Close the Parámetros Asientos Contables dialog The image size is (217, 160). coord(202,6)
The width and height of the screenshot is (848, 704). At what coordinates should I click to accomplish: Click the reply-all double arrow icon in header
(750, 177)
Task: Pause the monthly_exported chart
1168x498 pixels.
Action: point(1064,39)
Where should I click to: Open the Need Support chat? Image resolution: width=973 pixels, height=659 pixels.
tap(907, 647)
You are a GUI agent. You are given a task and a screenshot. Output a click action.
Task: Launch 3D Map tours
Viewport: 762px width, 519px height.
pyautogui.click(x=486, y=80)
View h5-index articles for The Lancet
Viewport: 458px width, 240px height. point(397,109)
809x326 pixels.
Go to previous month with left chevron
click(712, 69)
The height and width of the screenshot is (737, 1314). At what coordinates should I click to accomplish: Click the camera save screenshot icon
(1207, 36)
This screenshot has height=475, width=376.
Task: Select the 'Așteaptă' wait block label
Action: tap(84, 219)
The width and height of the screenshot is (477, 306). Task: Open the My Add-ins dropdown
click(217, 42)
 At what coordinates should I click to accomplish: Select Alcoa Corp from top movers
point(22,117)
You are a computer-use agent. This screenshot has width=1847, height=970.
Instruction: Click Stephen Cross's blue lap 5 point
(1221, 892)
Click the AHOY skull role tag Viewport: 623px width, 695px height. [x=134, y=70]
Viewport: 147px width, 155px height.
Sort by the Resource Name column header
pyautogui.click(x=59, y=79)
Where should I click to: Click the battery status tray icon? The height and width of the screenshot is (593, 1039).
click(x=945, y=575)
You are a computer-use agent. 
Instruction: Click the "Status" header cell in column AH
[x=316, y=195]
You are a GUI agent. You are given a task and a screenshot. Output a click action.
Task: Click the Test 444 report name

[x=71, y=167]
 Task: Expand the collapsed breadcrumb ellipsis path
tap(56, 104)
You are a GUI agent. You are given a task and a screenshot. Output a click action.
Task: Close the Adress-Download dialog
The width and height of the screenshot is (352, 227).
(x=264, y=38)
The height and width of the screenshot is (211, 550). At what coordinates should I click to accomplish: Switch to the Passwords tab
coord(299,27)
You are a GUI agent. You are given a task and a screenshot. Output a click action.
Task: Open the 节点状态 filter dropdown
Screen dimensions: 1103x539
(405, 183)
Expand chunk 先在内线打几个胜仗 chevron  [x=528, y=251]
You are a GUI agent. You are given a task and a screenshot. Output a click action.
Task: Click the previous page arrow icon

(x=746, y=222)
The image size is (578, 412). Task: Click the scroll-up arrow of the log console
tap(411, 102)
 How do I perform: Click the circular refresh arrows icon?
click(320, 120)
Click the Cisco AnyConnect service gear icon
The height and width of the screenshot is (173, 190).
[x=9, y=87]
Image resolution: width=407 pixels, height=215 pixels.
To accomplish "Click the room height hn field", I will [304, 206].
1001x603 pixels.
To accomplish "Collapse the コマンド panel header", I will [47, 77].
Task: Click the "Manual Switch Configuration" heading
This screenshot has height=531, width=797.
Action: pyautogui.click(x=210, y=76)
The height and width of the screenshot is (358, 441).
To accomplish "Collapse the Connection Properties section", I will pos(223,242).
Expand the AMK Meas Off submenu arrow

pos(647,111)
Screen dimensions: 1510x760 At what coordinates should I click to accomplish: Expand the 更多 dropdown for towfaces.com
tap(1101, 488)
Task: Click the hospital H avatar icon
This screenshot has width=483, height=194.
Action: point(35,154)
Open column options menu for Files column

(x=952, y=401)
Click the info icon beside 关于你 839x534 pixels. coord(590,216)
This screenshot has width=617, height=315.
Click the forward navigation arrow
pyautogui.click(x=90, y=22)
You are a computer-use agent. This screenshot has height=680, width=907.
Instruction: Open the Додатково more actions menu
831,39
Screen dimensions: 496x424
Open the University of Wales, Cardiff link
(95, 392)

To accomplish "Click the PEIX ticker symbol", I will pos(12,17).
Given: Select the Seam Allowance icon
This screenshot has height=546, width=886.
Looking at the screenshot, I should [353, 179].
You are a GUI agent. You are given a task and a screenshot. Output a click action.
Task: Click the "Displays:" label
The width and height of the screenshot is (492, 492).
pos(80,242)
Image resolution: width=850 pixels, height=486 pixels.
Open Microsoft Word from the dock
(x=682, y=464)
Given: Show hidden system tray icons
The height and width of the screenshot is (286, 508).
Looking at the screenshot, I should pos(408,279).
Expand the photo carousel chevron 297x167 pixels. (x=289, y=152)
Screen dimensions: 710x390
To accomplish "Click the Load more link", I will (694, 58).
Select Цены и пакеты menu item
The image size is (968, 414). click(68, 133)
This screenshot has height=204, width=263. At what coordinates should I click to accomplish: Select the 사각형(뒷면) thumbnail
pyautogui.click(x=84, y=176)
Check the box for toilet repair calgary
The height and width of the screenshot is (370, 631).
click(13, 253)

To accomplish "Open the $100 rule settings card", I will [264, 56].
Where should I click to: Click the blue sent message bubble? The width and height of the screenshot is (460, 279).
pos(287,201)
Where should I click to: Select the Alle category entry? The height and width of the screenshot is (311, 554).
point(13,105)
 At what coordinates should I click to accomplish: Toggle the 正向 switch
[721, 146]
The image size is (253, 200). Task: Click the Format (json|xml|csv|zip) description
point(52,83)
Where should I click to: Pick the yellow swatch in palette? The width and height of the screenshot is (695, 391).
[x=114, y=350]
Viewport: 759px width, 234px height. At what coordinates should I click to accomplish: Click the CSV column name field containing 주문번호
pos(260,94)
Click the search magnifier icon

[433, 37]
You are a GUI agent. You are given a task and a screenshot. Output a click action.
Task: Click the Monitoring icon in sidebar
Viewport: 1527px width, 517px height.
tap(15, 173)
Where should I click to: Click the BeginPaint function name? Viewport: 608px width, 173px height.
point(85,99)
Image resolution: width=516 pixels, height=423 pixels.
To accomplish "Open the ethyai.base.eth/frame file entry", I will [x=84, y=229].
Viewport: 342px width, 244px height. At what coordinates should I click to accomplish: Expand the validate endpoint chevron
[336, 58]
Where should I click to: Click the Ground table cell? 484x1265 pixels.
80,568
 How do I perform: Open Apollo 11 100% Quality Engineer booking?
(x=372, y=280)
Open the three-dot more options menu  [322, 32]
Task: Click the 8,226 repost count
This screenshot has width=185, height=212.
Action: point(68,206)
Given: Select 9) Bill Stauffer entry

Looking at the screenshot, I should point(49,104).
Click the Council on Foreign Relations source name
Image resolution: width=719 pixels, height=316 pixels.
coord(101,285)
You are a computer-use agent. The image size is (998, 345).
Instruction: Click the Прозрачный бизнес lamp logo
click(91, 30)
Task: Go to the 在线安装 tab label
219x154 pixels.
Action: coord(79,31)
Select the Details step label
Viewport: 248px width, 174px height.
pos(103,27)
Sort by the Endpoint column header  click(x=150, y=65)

##########

### Request
Starting at the top of the records, reproduce everything from the first line down to the line containing "tap(907, 647)", inclusive, with the requests unchanged. Multiply every coordinate in the answers by 2.35 and round to a whole number, with halves rounded up.

### Exercise answer
Close the Parámetros Asientos Contables dialog The image size is (217, 160). coord(475,14)
The width and height of the screenshot is (848, 704). At what coordinates should I click to accomplish: Click the reply-all double arrow icon in header
(1763, 416)
Task: Pause the monthly_exported chart
1168x498 pixels.
Action: point(2500,92)
Where should I click to: Open the Need Support chat? Image resolution: width=973 pixels, height=659 pixels.
tap(2131, 1520)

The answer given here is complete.